— Start —
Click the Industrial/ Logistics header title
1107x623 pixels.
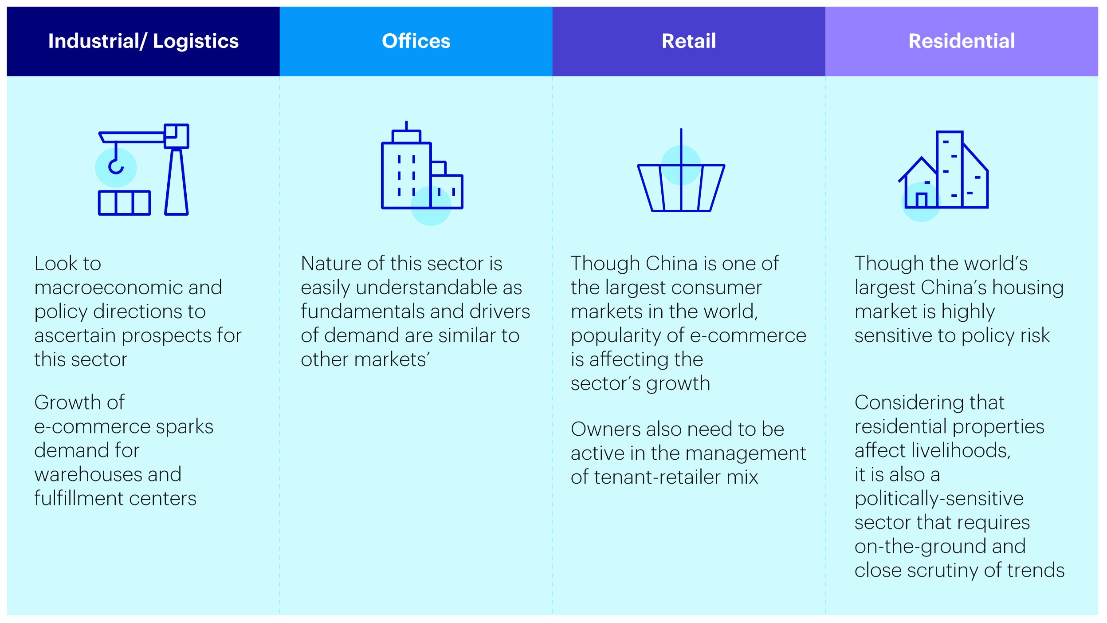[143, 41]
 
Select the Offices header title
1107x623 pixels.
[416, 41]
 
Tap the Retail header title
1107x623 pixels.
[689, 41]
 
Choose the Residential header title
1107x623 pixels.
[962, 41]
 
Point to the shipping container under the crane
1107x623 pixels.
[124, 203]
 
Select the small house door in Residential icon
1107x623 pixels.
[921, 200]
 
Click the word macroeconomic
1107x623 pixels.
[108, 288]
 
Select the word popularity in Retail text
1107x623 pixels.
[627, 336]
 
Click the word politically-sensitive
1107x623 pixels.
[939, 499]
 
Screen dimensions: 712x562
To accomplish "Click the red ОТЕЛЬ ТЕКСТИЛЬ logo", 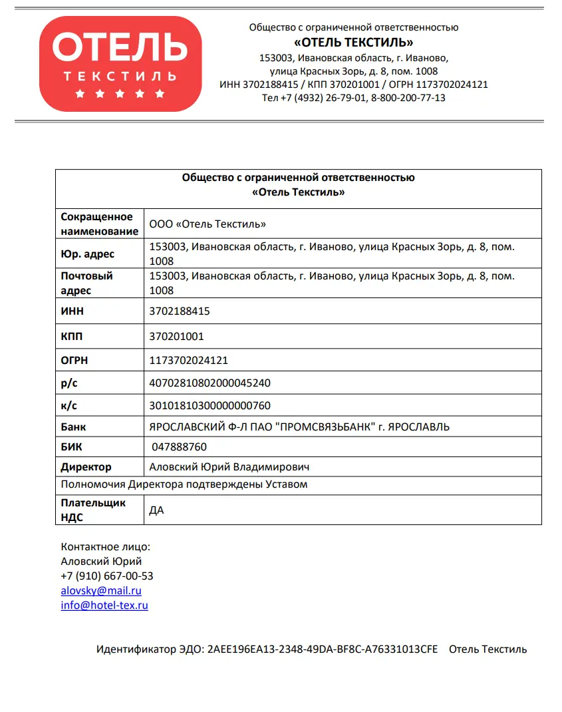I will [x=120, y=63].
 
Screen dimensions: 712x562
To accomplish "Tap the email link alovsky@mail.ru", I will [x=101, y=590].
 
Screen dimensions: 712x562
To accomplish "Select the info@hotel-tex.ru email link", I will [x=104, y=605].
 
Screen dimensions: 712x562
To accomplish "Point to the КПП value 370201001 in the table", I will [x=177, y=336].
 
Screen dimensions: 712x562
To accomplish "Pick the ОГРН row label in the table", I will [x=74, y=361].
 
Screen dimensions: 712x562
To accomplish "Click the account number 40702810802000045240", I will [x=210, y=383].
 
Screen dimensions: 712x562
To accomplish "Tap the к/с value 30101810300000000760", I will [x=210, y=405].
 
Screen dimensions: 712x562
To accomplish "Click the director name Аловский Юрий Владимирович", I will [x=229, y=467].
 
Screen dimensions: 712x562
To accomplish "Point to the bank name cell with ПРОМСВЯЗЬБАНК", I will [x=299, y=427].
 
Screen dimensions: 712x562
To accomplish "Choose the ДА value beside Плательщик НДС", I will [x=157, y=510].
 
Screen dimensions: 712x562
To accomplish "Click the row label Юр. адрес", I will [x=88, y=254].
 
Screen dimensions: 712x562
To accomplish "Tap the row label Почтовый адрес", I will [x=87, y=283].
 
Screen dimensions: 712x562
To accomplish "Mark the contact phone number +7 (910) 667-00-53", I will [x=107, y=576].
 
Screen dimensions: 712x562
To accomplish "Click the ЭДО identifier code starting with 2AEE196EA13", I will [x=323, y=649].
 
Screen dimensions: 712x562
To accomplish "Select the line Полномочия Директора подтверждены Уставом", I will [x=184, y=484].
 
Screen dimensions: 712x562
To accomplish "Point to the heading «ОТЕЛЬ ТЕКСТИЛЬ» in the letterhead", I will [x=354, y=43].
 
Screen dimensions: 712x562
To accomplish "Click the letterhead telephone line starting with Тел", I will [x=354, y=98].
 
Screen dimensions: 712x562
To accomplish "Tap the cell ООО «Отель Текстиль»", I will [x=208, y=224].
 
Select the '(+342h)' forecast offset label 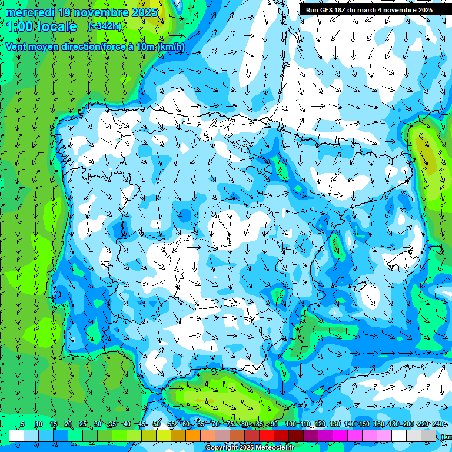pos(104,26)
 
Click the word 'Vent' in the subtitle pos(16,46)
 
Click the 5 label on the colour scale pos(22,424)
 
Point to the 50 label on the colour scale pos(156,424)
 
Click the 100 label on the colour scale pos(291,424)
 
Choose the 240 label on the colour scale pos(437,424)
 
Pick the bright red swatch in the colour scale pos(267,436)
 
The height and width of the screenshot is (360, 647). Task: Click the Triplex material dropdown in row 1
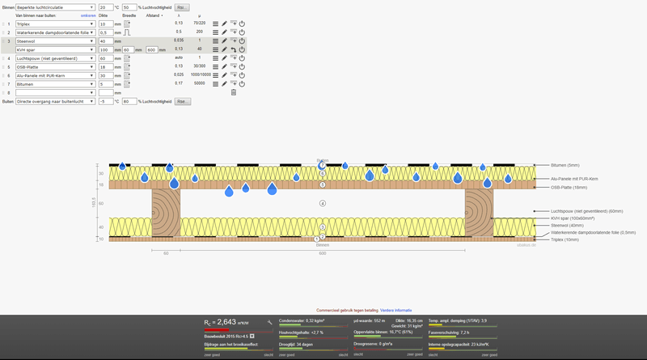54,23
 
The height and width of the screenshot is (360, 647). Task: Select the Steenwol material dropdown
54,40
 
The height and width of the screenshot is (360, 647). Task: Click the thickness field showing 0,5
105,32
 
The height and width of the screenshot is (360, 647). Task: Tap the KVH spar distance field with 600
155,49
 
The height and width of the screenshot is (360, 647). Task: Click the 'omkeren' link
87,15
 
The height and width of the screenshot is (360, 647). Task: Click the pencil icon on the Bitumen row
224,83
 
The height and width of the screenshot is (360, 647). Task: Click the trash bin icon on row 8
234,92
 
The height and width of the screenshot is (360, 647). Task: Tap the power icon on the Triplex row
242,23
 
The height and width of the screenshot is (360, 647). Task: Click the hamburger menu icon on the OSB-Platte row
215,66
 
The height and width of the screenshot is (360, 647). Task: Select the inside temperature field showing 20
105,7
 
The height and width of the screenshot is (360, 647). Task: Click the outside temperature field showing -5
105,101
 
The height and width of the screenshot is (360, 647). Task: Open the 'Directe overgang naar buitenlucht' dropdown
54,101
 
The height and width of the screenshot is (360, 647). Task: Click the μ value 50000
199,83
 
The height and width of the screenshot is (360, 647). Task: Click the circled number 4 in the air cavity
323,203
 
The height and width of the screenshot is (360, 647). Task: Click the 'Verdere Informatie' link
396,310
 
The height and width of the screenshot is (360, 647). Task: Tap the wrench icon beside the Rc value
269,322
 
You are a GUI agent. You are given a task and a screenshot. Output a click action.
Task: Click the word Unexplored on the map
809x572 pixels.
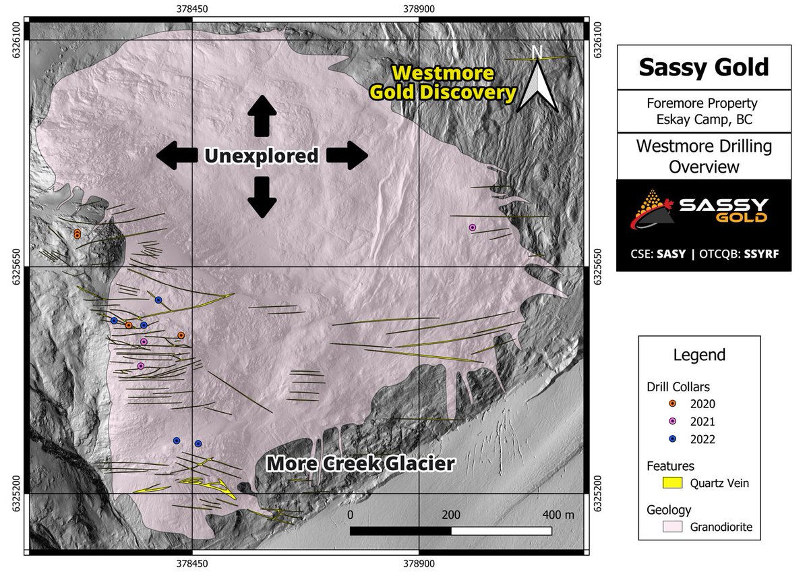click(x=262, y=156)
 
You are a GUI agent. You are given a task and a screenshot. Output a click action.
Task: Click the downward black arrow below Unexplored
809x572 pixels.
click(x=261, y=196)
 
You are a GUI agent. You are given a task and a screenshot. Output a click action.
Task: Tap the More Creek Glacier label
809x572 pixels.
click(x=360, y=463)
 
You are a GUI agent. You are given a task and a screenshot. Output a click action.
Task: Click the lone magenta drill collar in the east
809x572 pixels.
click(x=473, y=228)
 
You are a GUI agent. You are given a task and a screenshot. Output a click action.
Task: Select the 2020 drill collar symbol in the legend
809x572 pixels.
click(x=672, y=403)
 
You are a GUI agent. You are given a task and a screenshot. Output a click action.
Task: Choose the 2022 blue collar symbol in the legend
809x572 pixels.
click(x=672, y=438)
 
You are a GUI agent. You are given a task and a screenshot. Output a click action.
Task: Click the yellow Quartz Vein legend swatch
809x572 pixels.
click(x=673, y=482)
— End —
## Exercise objective
Find every line in the records that contains the word "header", and copy each of those lines.

## Full solution
Click the Industrial/ Logistics header title
Select the Offices header title
Tap the Retail header title
Choose the Residential header title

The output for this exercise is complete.